Amazon generated 71.54 million metric tons of carbon dioxide equivalent last year, about as much pollution as 180 gas-fired power plants might pump out annually. This is the second year in a row that Amazon’s climate pollution has grown by double digits since it made a splashy climate pledge and started reporting its emissions publicly in 2019. Comparing that year to 2021, the company’s CO2 pollution has actually grown a whopping 40 percent .
Back in 2019, then-CEO Jeff Bezos announced that the company planned to reach net-zero carbon dioxide emissions for its operations by 2040. Unfortunately, that kind of pledge allows companies to get away with some misleading carbon accounting. They can aim to reach “net-zero” emissions or claim to be “carbon-neutral” by purchasing carbon offsets that are supposed to cancel out the impact of their emissions through supposedly eco-friendly projects. That usually involves planting trees, protecting forests, or promoting clean energy. Those offsets, however, typically don’t result in real-world reductions in the planet-heating CO2 building up in our atmosphere.
Amazon co-founded an initiative called the “Climate Pledge” in 2019 to recruit other businesses to make similar commitments to reduce CO2 and “neutralize” leftover emissions with “credible” offsets. But a meaningful impact on the climate only comes from a company getting rid of the vast majority of its pollution, if not eliminating all of its emissions.

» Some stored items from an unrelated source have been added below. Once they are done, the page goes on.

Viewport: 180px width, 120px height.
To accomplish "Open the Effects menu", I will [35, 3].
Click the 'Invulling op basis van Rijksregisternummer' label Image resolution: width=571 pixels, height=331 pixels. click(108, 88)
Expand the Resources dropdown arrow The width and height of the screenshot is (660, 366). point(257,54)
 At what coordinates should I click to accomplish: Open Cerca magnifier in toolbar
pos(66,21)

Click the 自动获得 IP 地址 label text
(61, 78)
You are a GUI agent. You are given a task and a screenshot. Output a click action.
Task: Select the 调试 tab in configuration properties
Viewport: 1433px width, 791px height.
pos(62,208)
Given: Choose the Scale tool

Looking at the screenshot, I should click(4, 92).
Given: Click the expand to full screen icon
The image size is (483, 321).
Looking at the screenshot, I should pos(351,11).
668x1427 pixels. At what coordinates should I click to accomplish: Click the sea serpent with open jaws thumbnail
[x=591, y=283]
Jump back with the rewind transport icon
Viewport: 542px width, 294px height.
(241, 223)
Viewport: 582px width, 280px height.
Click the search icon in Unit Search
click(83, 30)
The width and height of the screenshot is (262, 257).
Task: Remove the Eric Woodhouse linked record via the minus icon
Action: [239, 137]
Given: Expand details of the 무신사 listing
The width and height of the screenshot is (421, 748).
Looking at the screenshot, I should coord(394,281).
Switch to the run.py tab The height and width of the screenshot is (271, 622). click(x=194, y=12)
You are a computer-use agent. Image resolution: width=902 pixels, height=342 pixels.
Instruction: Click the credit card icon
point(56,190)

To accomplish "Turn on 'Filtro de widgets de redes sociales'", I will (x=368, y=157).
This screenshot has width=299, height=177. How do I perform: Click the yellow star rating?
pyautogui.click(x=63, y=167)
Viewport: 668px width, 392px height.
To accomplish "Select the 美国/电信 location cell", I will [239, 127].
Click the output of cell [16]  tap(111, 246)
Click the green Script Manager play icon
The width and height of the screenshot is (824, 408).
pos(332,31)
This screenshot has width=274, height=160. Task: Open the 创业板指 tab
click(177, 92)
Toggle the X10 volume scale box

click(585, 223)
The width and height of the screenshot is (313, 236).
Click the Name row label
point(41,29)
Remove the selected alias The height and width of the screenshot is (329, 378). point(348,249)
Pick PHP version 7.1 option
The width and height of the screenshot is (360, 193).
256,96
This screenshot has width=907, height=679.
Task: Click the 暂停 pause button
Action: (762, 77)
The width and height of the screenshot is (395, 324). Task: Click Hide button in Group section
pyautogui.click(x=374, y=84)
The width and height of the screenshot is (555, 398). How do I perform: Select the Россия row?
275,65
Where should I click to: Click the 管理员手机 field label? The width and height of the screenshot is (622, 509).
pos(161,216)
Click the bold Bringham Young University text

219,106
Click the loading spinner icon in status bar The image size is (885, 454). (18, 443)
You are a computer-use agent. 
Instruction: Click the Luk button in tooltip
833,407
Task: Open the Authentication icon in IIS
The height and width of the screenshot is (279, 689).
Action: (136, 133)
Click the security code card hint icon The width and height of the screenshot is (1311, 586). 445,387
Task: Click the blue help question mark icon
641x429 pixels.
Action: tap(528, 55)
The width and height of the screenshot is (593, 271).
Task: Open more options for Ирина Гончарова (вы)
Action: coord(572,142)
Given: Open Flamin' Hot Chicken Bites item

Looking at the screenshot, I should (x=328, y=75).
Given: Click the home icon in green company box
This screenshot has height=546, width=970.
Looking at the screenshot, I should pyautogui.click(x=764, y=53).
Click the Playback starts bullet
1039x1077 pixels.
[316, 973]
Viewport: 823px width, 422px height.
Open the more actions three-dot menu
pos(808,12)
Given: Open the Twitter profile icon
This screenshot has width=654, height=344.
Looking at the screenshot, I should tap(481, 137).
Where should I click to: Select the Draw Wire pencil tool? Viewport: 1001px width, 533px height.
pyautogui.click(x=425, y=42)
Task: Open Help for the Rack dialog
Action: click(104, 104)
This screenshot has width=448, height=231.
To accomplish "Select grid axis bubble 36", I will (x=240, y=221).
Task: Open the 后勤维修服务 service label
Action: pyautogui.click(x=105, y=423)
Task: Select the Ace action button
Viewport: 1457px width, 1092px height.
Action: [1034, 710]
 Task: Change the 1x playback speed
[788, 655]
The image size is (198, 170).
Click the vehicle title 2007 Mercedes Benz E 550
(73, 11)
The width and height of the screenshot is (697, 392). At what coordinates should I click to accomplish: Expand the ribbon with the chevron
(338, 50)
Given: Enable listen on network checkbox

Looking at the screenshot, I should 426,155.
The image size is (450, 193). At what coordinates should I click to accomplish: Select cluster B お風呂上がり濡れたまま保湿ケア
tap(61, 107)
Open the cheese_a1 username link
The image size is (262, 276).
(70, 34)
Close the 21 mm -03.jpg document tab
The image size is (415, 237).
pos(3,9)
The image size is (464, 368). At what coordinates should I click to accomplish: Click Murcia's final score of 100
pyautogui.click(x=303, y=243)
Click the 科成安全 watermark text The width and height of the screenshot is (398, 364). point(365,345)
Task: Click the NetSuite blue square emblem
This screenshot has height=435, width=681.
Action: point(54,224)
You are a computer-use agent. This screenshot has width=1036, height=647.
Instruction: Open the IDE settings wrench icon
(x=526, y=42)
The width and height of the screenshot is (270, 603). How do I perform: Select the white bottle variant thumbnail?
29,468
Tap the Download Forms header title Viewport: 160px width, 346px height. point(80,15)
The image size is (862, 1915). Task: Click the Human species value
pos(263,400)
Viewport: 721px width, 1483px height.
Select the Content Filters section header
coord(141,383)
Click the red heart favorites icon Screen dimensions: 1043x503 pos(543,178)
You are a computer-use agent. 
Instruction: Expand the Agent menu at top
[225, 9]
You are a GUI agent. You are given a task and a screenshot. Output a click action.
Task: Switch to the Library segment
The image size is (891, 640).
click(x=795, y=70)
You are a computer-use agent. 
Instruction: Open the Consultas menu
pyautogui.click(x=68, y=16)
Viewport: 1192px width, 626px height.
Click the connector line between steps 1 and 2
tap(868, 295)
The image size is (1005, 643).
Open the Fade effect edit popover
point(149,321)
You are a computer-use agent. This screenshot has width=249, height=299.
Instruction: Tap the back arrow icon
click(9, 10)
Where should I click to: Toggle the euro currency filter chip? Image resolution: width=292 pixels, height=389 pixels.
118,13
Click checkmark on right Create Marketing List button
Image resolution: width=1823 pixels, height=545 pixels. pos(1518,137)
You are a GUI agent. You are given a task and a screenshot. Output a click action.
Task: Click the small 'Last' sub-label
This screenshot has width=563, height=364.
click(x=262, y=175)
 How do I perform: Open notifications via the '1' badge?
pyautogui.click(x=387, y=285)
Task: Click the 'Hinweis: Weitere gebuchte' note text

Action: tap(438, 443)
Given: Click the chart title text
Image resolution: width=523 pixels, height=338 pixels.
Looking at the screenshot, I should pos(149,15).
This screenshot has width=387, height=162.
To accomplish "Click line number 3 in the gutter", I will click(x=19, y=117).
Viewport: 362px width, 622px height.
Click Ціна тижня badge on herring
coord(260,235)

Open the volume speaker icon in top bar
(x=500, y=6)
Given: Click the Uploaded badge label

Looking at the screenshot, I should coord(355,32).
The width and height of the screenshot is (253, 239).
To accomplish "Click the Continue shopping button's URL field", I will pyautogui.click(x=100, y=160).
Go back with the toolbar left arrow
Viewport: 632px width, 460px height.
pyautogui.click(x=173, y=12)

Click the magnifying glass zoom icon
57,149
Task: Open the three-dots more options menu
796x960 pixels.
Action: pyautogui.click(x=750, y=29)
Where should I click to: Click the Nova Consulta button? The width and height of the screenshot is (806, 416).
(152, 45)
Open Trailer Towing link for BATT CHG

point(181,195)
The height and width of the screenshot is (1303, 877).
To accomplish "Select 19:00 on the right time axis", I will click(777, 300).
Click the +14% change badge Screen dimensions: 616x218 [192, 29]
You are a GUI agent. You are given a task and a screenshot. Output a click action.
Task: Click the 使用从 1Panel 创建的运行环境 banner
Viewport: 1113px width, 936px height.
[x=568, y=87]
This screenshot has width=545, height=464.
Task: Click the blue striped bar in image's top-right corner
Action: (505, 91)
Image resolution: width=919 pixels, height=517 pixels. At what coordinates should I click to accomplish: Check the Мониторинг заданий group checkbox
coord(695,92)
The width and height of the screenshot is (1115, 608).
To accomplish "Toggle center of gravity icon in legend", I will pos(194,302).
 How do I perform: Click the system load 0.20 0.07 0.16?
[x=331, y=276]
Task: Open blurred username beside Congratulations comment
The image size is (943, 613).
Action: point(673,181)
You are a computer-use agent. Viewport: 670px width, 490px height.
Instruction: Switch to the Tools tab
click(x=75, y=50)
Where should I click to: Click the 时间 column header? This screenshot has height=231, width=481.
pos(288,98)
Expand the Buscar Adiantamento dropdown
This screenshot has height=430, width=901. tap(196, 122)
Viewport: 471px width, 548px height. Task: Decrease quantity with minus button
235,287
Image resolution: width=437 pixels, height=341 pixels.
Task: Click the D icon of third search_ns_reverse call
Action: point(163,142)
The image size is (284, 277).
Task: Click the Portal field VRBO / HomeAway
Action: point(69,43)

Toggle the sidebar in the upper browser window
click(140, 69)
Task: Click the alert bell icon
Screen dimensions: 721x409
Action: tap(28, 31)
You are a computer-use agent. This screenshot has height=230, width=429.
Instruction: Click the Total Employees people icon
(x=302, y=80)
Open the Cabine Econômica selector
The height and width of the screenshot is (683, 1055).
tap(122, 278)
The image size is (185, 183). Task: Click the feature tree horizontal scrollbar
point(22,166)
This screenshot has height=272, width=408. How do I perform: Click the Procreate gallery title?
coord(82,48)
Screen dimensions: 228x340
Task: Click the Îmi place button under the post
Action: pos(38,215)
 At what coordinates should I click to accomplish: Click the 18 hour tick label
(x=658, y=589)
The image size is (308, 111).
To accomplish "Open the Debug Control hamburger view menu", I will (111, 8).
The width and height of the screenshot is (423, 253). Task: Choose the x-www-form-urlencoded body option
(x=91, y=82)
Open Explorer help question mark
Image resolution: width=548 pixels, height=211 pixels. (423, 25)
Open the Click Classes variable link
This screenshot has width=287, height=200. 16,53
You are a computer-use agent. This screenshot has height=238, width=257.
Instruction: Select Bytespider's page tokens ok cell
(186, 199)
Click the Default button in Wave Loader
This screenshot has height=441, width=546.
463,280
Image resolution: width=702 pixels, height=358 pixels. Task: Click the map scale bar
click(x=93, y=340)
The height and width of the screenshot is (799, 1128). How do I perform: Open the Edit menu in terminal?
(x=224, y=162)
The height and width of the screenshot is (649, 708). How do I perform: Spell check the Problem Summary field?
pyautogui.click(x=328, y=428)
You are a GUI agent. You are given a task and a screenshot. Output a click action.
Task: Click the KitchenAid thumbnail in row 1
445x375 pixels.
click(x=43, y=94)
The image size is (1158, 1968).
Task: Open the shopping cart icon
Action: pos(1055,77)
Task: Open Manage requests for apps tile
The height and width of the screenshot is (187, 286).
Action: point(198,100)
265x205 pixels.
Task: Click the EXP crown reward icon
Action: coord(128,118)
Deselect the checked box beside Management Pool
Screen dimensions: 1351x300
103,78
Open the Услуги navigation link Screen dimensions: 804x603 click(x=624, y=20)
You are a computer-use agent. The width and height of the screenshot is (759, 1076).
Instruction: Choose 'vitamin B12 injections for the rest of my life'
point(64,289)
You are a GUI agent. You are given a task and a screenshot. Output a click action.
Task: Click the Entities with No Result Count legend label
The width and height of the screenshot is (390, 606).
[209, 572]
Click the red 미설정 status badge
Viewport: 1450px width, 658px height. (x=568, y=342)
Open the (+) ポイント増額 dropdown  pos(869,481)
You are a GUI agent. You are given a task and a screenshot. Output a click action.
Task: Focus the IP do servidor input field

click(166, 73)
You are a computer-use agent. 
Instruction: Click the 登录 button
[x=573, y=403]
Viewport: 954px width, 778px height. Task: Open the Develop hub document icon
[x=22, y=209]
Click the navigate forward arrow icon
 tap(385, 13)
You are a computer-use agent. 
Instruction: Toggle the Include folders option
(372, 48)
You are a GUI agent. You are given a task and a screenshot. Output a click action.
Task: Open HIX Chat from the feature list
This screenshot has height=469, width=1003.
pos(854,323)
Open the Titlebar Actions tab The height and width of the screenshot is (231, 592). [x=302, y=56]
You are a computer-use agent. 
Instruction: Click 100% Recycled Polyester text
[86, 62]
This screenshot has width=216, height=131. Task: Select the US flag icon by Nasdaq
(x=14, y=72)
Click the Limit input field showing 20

Amazon isn’t setting a good example of that — despite the company’s best PR efforts. To take the heat off its growing absolute carbon emissions, Amazon points to a more flattering number in its sustainability report. “The focus should not be solely on a company’s carbon footprint in terms of absolute carbon emissions, but also on whether it’s lowering its carbon intensity,” the report says.
Amazon says it reduced its “carbon intensity” by a small figure — 1.9 percent — meaning the emissions they produce for every dollar of merchandise sold fell slightly. But this metric can also be misleading because those reductions in carbon intensity are easily wiped out when the company’s business grows.
That’s exactly what happened at Amazon. “As we work to decarbonize our company, Amazon is growing rapidly. We have scaled our business at an unprecedented pace to help meet the needs of our customers through the pandemic,” the company says in its sustainability report. In other words, Amazon made a killing during the COVID-19 pandemic as e-commerce surged — and Amazon’s pollution grew along with its profits.
This all goes to show why it’s important to look at a company’s entire carbon footprint to see if it’s actually reducing emissions overall. To make things worse, the figures Amazon reports are likely an undercount of how much pollution the e-commerce giant is truly responsible for because — unlike some other companies, including Target — Amazon doesn’t include the emissions that come from making many of the products it sells.
And while keeping track of carbon dioxide emissions is important for tackling the climate crisis that’s supercharging devastating heatwaves, droughts, wildfires, storms, and other disasters — it doesn’t capture the full spectrum of problems associated with Amazon’s mushrooming warehouses and all those smiley- faced diesel trucks making deliveries. For years, many communities where Amazon builds warehouses have called the company out for bringing more smog, soot, and noise to their neighborhoods. This latest report shows that Amazon still has a long way to go to prevent all of the pollution it creates.